*PROBLEM SET*.
1 – Answer these questions about the abstract:
(a) On what date was it published?
(b) Under which license is it released?
(c) What kind of approach does its introduction present?
2 – Reproduce the abstract starting with "Veröffentlicht: 19. August" and going on through "small sample sizes.", swapping "small sample sizes" for "limited cohort sizes" wherever it occurs.
3 – Extend the abstract on transfer learning for omics data beyond its final sentence.

*READING TEXT*.
<<<<

Deutsche Gesellschaft für Medizinische Informatik, Biometrie und Epidemiologie. 67. Jahrestagung der Deutschen Gesellschaft für Medizinische Informatik, Biometrie und Epidemiologie e. V. (GMDS), 13. Jahreskongress der Technologie- und Methodenplattform für die vernetzte medizinische Forschung e.V. (TMF). sine loco [digital], 21.-25.08.2022. Düsseldorf: German Medical Science GMS Publishing House; 2022. DocAbstr. 75

doi: 10.3205/22gmds112, urn:nbn:de:0183-22gmds1121

Veröffentlicht: 19. August 2022

© 2022 Park et al.
Dieser Artikel ist ein Open-Access-Artikel und steht unter den Lizenzbedingungen der Creative Commons Attribution 4.0 License (Namensnennung). Lizenz-Angaben siehe http://creativecommons.org/licenses/by/4.0/.


Gliederung

Text

Introduction: Tremendous advances in next-generation sequencing technology have enabled the accumulation of large amounts of omics data and various applications in medicine. However, study limitations due to small sample sizes, especially in rare diseases, technological heterogeneity, and batch effects still limit the applicability of traditional statistics and machine learning analysis. Here, we present a transfer-learning-based approach to transfer knowledge from big data and reduce the search space in data with small sample sizes.

>>>>

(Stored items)
<<<<

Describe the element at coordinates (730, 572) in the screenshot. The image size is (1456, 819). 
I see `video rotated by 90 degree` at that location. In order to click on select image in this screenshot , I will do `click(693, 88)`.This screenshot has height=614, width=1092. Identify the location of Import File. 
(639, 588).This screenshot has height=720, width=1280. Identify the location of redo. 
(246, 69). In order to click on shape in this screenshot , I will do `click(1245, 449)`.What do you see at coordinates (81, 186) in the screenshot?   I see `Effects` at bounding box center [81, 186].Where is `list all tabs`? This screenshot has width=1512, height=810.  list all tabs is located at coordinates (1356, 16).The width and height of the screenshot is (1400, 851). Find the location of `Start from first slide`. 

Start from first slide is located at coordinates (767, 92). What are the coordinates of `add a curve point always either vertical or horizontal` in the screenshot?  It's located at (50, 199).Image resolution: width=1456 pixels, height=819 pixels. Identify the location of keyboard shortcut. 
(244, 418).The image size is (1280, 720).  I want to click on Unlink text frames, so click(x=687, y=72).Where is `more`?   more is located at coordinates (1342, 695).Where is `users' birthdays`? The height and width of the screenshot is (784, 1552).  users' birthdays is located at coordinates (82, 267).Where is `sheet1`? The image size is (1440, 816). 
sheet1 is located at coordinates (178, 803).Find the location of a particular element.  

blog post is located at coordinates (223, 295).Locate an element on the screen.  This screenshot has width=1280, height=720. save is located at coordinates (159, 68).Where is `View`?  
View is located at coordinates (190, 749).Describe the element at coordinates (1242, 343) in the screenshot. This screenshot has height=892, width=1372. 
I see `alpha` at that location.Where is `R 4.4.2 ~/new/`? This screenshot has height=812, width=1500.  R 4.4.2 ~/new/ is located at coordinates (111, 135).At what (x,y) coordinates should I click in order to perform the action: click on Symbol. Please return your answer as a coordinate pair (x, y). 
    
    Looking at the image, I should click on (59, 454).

>>>>

*OUTPUTS FOR THE TASKS*.
1 –
(a) 19 August 2022
(b) The Creative Commons Attribution 4.0 License
(c) A transfer-learning-based approach

2 –
Veröffentlicht: 19. August 2022

© 2022 Park et al.
Dieser Artikel ist ein Open-Access-Artikel und steht unter den Lizenzbedingungen der Creative Commons Attribution 4.0 License (Namensnennung). Lizenz-Angaben siehe http://creativecommons.org/licenses/by/4.0/.


Gliederung

Text

Introduction: Tremendous advances in next-generation sequencing technology have enabled the accumulation of large amounts of omics data and various applications in medicine. However, study limitations due to limited cohort sizes, especially in rare diseases, technological heterogeneity, and batch effects still limit the applicability of traditional statistics and machine learning analysis. Here, we present a transfer-learning-based approach to transfer knowledge from big data and reduce the search space in data with limited cohort sizes.

3 –
Methods: Transfer learning is conducted with a few-shot learning model [1]. The model was pre-trained with a large-scale dataset. After that, the trained network is transferred to a new task and fine-tuned with the small dataset for the new task. We investigated three public datasets, TCGA (The Cancer Genome Atlas), GTEx dataset, and five different human pancreas single-cell datasets. The used TCGA cancer dataset consists of 33 different cancer types. The used GTEx dataset consists of 48 tissue types. First, we investigated the transfer of knowledge between the GTEx and TCGA datasets focussing on tissue classification. The heterogeneous human pancreas single-cell datasets consist of several pancreas-specific cell types which only partially overlap amongst datasets. Therefore, we transferred a model trained on the GTEx dataset to improve cell-type classification in the human pancreas single-cell data.

Results: First, we pretrained a model on the GTEx dataset and transferred it to the TCGA dataset. We evaluated the performance of the model classifying all 33 TCGA cancer types showing a 78.91% ± 0.76% accuracy. The model pre-trained on TCGA and transferred to GTEx to distinguish the 48 tissue types, shows a 84.57% ± 0.66% accuracy. Moreover, when we used 5% of the original TCGA data for fine-tuning, the accuracy reached over 94%, which is close to the accuracy of the state-of-the-art method (95.7%) that was trained using 80% of the data. Afterward, we evaluated the performance of the cell-type classification model on the human pancreas single-cell dataset. The model is pretrained with the GTEx dataset and fine-tuned with a small subset of the target single-cell sequencing dataset. We observed that, when the fine-tuning dataset is limited, the pre-training with bulk-cell sequencing significantly improved the cell-type classification accuracy on the single-cell sequencing data.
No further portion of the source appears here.